[Excerpt provided]

◇ ◇ ◇

Despite its size, small population, and historical isolation from the rest of the country, the town has a relatively urban atmosphere. Ísafjörður has a school of music,  as well as a hospital.  The older former hospital building now accommodates a cultural center with a library and showrooms. Recently, the small town has become known in the country as a center for alternative music outside of Iceland. A yearly festival, Aldrei fór ég suður, provides a platform for local musicians and bands from around Iceland and even from overseas. A university center, Háskólasetur Vestfjarða, which acts as a distance learning center for the 7000 residents of the Westfjords, was established in March 2005.

Education
Ísafjörður is the home to the University Centre of the Westfjords. The University Centre offers four master's degree programs: Coastal & Marine Management, Icelandic language, Coastal Communities and Regional Development, and Marine Innovation. Students graduate from the University of Akureyri.

The only gymnasium located in the Westfjords, Menntaskólinn á Ísafirði, is in Ísafjörður. The students range from 16 to 20 years of age, as is traditional in Icelandic gymnasia.

◇ ◇ ◇

[Supplied entries]
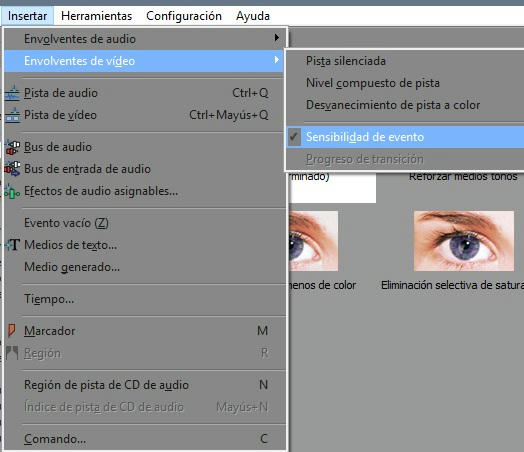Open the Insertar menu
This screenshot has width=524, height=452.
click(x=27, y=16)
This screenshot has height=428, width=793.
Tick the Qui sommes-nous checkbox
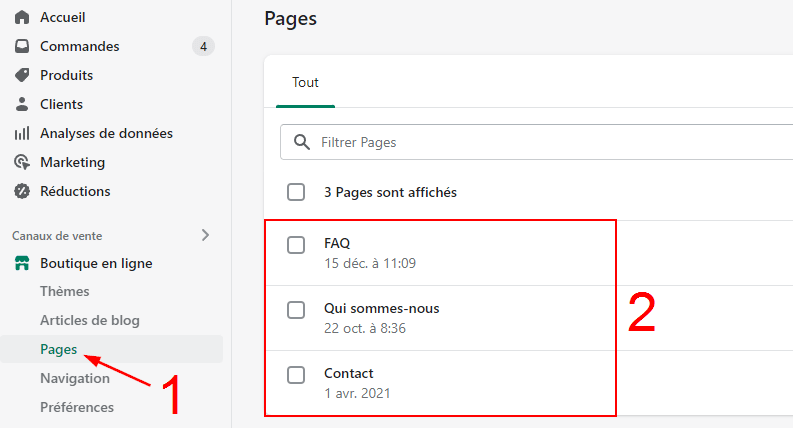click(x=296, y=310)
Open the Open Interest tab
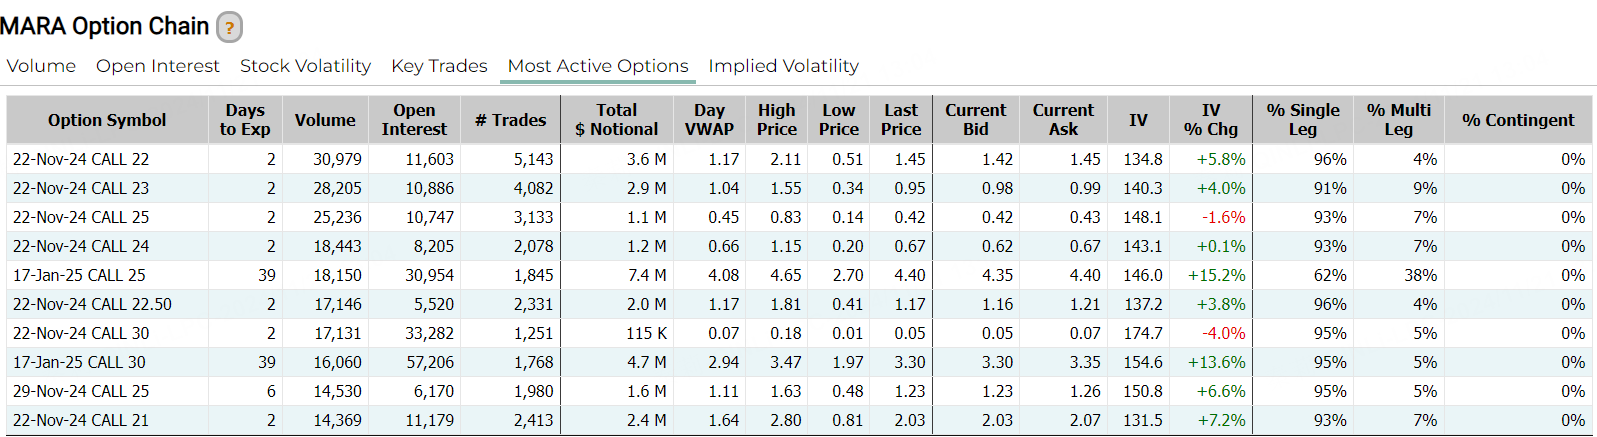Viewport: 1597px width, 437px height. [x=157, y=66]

◇ ◇ ◇

[Set of tasks]
**A.** Copy out the part of the Ísafjörður passage starting at "Despite its size, small" and ending at "in March 2005.".
**B.** In the Ísafjörður passage, which university do students of the University Centre of the Westfjords graduate from?
None of the material is needed here.

[Answers to the problems]
**A.**
Despite its size, small population, and historical isolation from the rest of the country, the town has a relatively urban atmosphere. Ísafjörður has a school of music,  as well as a hospital.  The older former hospital building now accommodates a cultural center with a library and showrooms. Recently, the small town has become known in the country as a center for alternative music outside of Iceland. A yearly festival, Aldrei fór ég suður, provides a platform for local musicians and bands from around Iceland and even from overseas. A university center, Háskólasetur Vestfjarða, which acts as a distance learning center for the 7000 residents of the Westfjords, was established in March 2005.

**B.** The University of Akureyri.